It’s Unnatural, it seems
By Adam Morgan, 1/09/2010
Sir Richard Branson’s mum weighed into the whole ‘Are great challengers born or made?’ debate with a little family history of her own last week. The man himself had not found enough wind to complete his attempt to become the fastest and oldest kiteboarder to cross the English Channel, but was phlegmatic about it – he rarely, he said, every completed an adventure at the first attempt.
But it was his mother, Eve, who stole the show. She was quoted in The Guardian as saying, as she watched the attempt from the beach: “He’s always thinking up something to do next. It may be that I made him a bit like that because I set him things that one really shouldn’t set a child, such as dropping him in the middle of Devon and saying, ‘Find your way home, I’ll meet you down the bottom of the hill,’ when he was about five or six. I didn’t want him just to be a dull little child.”

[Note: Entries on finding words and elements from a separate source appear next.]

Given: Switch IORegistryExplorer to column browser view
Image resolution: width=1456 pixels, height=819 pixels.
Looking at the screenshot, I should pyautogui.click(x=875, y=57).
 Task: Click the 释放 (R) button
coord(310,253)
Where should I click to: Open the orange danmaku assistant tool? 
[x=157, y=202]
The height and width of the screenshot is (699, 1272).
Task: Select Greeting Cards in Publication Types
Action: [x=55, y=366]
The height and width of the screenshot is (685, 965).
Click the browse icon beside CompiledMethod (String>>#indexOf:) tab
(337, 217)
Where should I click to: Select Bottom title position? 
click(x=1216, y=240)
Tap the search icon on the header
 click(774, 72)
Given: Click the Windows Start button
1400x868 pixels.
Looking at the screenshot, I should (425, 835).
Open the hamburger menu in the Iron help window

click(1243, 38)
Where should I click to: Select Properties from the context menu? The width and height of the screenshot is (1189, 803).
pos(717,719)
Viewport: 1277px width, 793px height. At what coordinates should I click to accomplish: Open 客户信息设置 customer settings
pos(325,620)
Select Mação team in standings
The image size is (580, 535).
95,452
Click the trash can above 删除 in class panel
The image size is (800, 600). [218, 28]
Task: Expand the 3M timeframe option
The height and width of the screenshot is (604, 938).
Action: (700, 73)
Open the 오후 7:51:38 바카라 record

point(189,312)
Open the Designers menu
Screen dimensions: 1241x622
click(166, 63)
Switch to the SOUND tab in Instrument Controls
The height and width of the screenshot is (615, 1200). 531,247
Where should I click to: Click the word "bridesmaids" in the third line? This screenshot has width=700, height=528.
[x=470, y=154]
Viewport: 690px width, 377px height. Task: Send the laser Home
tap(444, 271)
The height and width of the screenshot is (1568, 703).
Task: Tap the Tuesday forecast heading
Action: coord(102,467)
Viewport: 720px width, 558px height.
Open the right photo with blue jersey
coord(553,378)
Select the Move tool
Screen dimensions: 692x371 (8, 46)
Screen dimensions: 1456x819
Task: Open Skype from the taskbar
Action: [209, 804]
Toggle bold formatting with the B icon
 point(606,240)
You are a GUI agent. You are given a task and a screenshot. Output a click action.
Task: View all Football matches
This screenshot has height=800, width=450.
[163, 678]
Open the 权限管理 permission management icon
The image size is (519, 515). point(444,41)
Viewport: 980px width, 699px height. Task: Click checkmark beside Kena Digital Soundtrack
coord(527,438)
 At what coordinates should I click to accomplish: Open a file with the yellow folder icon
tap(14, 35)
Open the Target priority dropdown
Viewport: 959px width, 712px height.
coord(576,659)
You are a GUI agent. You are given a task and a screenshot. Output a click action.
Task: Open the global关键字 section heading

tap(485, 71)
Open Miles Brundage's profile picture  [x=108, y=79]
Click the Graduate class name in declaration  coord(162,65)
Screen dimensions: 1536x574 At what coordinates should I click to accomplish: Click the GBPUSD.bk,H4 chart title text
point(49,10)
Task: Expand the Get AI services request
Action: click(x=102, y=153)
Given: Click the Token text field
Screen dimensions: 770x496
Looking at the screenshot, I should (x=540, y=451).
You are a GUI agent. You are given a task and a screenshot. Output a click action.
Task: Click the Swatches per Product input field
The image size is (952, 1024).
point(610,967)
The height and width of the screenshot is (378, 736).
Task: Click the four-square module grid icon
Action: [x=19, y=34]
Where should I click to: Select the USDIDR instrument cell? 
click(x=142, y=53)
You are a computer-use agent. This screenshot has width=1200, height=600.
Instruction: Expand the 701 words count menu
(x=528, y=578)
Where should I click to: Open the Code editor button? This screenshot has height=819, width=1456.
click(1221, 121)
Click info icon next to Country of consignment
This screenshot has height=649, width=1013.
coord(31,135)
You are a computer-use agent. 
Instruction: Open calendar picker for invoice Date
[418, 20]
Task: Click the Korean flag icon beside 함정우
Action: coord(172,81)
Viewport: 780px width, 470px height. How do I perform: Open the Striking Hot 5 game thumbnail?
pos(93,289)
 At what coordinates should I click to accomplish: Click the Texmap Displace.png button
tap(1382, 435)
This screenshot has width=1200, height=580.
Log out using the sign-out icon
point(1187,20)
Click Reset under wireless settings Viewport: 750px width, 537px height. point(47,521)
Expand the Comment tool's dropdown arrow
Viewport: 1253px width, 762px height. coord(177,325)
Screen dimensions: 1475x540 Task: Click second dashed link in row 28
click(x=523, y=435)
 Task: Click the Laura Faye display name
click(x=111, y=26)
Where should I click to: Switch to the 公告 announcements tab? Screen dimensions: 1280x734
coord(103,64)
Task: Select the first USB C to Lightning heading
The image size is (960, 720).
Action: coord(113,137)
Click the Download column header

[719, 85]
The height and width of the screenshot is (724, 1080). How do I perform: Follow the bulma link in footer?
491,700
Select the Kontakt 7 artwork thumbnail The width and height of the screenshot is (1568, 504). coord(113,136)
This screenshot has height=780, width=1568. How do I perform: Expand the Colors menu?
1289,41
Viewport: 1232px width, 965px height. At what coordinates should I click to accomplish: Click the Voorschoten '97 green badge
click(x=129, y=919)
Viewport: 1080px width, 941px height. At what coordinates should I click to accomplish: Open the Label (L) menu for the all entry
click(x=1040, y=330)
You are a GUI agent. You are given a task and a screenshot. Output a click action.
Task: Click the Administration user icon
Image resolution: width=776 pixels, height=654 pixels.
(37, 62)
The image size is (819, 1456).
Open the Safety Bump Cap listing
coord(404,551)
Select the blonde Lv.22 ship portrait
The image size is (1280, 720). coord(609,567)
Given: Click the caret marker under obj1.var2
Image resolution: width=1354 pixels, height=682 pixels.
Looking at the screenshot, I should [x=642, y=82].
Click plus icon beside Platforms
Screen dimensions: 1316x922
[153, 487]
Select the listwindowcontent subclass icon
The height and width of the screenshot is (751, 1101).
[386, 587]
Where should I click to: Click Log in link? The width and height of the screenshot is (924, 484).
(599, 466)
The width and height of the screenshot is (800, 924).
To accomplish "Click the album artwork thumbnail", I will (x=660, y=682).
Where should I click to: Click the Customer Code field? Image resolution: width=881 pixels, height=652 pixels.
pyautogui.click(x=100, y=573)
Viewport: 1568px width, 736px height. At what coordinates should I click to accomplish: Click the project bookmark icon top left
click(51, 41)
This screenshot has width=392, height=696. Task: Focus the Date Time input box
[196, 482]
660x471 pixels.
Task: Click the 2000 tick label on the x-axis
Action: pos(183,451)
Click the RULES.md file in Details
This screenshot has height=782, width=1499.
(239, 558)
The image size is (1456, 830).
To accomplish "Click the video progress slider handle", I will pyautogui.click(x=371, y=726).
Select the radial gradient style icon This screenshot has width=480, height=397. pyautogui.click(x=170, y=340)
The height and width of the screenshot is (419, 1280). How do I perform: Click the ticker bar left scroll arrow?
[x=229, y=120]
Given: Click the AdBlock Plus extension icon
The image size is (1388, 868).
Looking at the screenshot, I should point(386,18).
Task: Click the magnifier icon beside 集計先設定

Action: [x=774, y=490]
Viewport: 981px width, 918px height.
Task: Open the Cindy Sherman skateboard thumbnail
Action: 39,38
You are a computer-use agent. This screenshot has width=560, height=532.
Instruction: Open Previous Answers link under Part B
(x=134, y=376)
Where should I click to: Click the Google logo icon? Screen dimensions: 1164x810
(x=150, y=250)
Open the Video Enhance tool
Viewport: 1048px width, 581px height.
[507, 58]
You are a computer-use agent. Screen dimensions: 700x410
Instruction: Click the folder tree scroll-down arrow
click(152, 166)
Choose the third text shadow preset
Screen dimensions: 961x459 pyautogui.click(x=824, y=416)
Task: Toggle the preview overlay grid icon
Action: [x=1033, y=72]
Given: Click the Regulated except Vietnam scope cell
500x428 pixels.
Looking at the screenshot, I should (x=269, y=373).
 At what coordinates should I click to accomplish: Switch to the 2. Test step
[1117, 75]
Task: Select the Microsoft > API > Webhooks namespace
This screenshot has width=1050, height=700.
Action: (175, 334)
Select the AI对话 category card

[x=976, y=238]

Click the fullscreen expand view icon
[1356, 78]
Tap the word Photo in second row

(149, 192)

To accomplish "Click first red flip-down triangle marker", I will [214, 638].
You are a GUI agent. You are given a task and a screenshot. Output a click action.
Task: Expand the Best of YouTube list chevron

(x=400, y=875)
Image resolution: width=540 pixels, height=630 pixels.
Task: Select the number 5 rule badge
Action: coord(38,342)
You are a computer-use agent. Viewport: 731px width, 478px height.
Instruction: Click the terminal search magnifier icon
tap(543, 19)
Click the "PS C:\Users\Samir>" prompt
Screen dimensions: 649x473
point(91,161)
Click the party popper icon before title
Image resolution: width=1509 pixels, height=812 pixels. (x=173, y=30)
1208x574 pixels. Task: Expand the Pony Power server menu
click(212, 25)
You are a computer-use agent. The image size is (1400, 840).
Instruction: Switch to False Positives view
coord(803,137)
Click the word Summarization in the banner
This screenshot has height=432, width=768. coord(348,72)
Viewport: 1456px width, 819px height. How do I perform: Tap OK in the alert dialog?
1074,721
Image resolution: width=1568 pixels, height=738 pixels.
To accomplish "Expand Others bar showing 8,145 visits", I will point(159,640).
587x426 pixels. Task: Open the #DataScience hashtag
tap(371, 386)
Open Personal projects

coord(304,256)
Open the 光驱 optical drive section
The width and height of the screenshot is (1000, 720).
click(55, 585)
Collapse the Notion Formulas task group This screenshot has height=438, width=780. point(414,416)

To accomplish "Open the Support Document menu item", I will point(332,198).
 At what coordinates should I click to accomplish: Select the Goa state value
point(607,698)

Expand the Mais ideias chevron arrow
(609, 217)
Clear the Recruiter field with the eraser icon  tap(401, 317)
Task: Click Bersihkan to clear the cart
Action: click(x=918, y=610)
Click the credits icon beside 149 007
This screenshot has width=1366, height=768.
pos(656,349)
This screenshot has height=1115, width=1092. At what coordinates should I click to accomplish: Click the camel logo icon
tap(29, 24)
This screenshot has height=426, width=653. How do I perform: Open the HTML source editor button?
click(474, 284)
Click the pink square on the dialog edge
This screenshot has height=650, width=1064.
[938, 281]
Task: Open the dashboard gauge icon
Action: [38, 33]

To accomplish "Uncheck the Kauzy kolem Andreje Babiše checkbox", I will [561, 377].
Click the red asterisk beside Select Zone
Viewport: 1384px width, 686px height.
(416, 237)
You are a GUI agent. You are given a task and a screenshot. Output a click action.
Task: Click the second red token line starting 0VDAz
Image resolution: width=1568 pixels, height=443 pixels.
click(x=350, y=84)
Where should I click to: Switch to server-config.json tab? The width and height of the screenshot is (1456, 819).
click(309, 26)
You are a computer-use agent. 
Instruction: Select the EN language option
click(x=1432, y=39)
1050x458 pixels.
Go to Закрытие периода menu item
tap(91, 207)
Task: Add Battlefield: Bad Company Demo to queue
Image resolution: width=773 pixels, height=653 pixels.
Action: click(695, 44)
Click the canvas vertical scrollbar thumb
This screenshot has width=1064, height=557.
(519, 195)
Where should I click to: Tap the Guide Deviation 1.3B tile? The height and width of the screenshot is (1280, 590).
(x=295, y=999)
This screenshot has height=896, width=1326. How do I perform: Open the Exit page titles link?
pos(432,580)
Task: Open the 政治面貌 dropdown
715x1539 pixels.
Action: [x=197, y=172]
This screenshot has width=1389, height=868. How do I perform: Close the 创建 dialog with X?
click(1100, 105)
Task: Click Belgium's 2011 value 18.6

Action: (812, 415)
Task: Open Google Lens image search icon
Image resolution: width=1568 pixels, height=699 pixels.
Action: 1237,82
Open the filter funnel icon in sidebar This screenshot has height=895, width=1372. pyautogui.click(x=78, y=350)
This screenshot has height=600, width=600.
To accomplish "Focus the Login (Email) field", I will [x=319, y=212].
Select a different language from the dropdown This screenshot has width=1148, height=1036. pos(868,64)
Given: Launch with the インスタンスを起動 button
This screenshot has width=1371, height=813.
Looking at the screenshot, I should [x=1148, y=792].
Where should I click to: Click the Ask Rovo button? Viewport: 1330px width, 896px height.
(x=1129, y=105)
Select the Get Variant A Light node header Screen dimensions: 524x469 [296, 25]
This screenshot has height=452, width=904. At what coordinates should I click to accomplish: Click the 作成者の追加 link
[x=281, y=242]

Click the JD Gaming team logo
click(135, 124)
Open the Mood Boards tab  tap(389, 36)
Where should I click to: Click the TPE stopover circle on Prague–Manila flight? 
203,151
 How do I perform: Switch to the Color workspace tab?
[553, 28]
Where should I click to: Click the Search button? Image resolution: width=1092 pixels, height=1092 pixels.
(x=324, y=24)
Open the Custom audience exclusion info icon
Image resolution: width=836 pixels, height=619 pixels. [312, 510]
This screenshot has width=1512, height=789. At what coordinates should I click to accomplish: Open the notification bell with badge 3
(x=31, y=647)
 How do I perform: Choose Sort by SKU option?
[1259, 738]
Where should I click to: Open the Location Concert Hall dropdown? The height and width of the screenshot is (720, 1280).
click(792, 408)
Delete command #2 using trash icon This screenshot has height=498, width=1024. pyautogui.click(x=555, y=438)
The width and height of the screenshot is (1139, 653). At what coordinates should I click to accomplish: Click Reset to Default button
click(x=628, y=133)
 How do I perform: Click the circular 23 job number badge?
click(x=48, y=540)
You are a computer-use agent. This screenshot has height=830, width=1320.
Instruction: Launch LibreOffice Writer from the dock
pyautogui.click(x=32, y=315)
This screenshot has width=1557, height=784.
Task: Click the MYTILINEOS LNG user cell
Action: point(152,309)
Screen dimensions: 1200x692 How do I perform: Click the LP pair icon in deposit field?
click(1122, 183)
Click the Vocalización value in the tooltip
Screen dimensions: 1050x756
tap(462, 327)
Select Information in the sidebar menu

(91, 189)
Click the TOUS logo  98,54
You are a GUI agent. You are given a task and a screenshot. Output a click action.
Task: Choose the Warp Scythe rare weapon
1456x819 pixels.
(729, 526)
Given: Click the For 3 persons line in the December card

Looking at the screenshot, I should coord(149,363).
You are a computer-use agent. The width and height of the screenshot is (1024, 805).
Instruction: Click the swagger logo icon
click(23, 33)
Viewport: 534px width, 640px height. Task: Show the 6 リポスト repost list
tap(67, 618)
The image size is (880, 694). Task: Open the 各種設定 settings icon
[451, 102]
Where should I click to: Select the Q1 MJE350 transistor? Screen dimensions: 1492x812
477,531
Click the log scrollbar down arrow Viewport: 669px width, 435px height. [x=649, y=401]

It is not simply small brands that one wants to avoid being dull little children, it seems. And it is the age at which she did this to the infant knight that is so interesting, shocking even (she’d probably get locked up for it if she tried it today). She really wired a sense of his own ability to go it alone into him at a very, very early age.
I wonder what the implications are for a 15 year old schoolchild, or a 25 year old brand manager. What’s the equivalent of dropping them off in the middle of Devon and telling them to find their way home, so that they become more entrepreneurially interesting?
And bearing in mind that to really translate it properly, it needs to be borderline ‘shocking’?